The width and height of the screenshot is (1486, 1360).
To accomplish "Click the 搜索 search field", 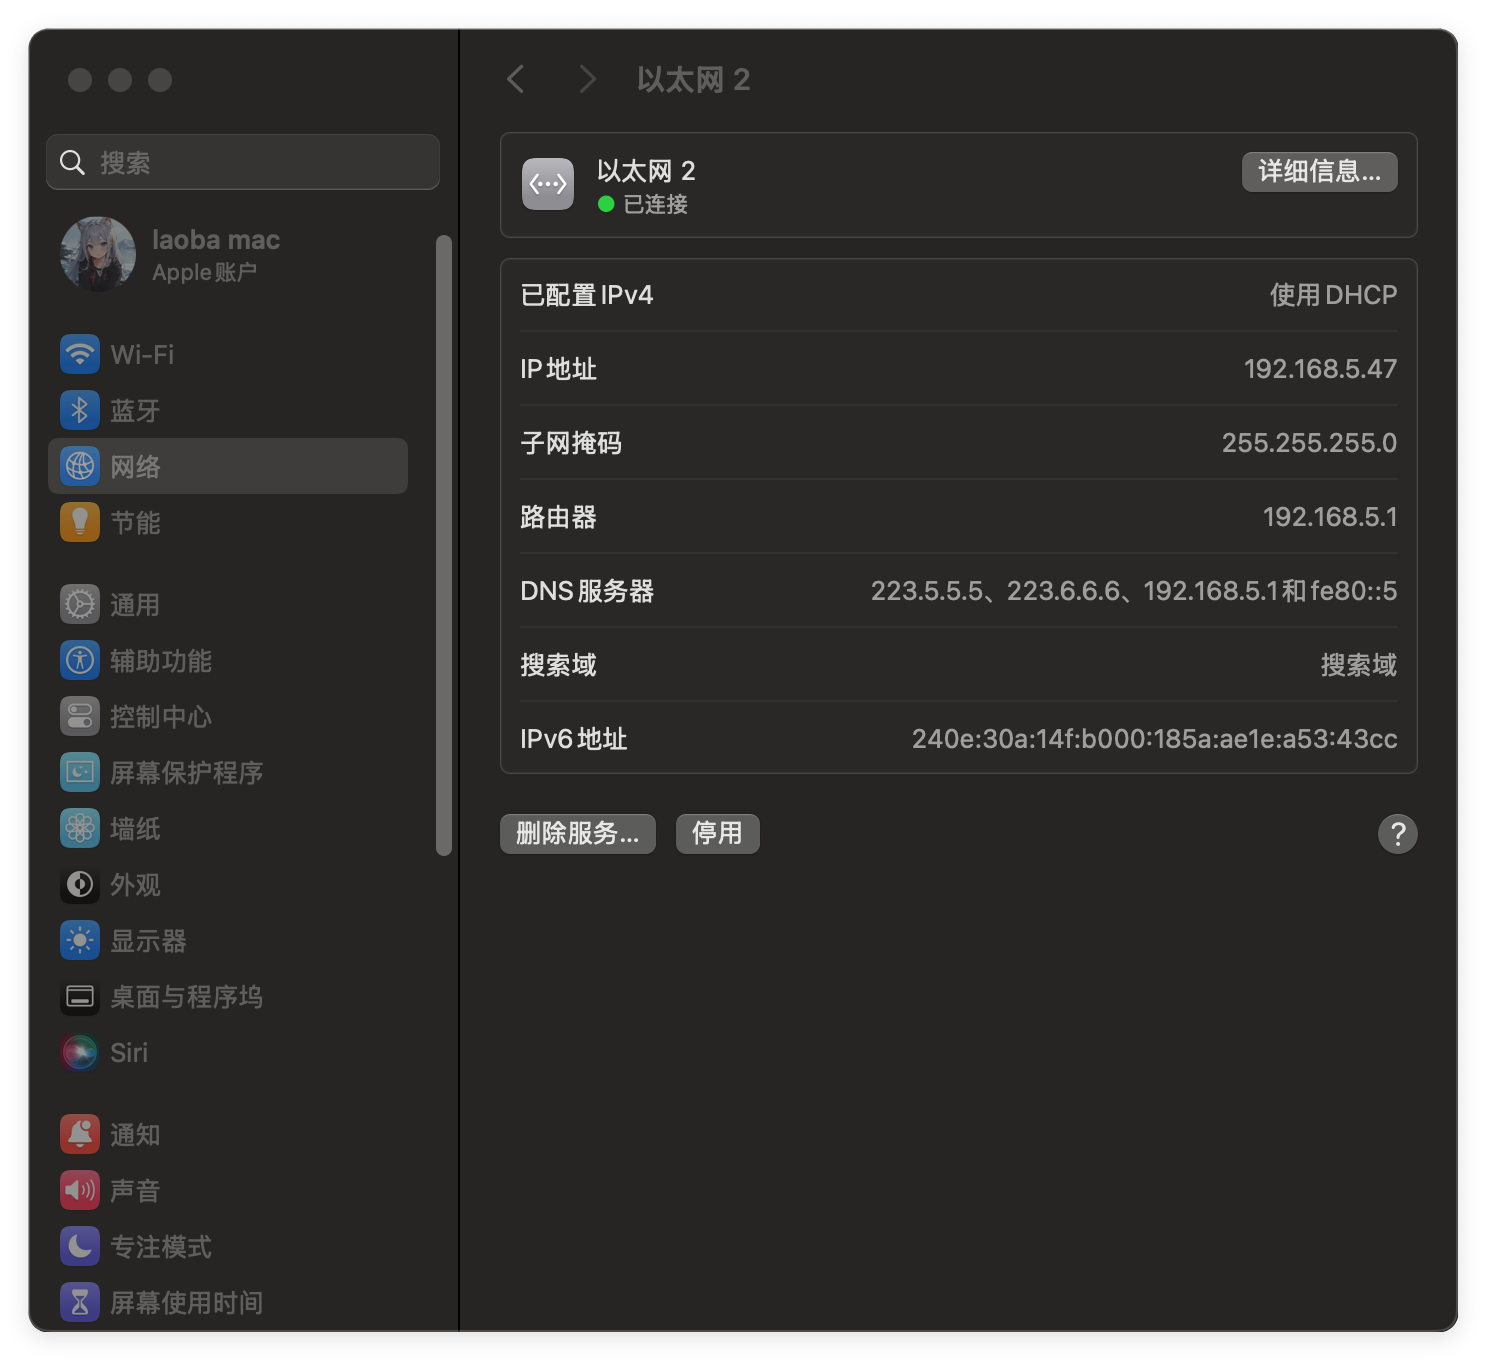I will (243, 162).
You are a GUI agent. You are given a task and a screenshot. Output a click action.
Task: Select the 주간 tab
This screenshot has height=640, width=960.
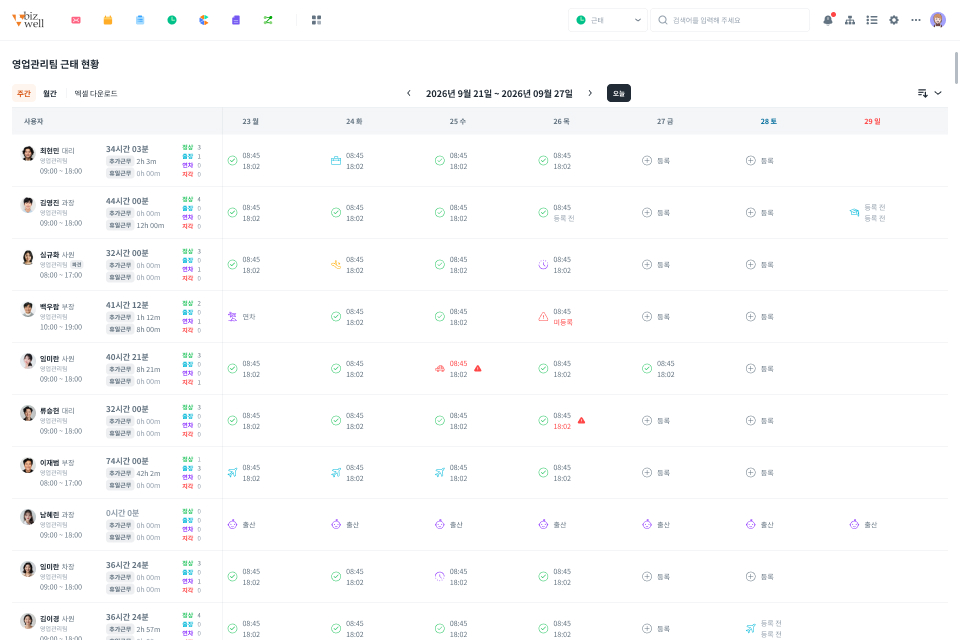(24, 93)
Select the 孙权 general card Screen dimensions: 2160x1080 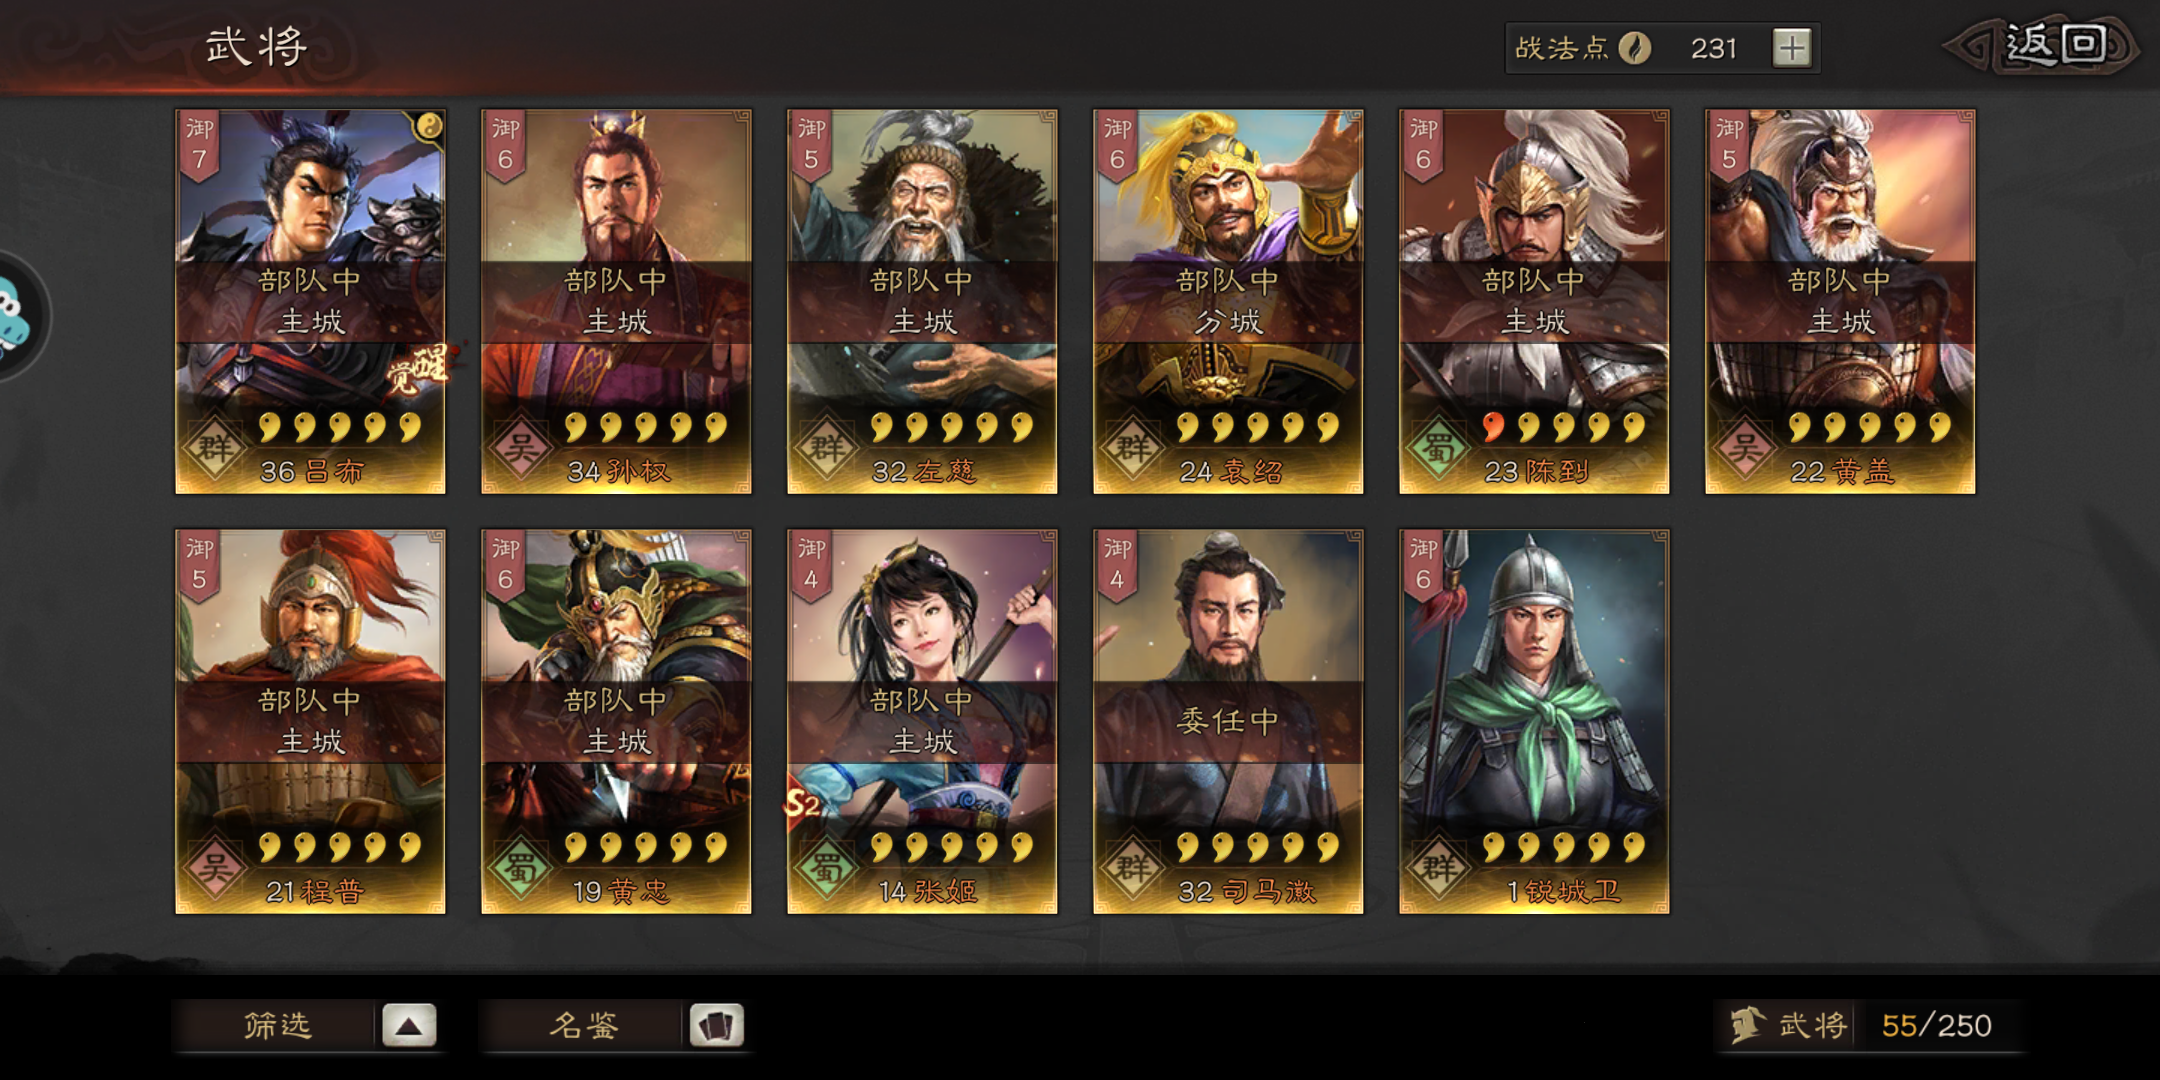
***
*Task requirements*. The required answer is the lines from the one that contains "Task: Select the 주간 tab" through the last line of the records, restated word for word, with every picture dropped.

*Exercise response*.
Task: Select the 주간 tab
This screenshot has height=640, width=960.
(24, 93)
Select the 孙权 general card Screen dimensions: 2160x1080 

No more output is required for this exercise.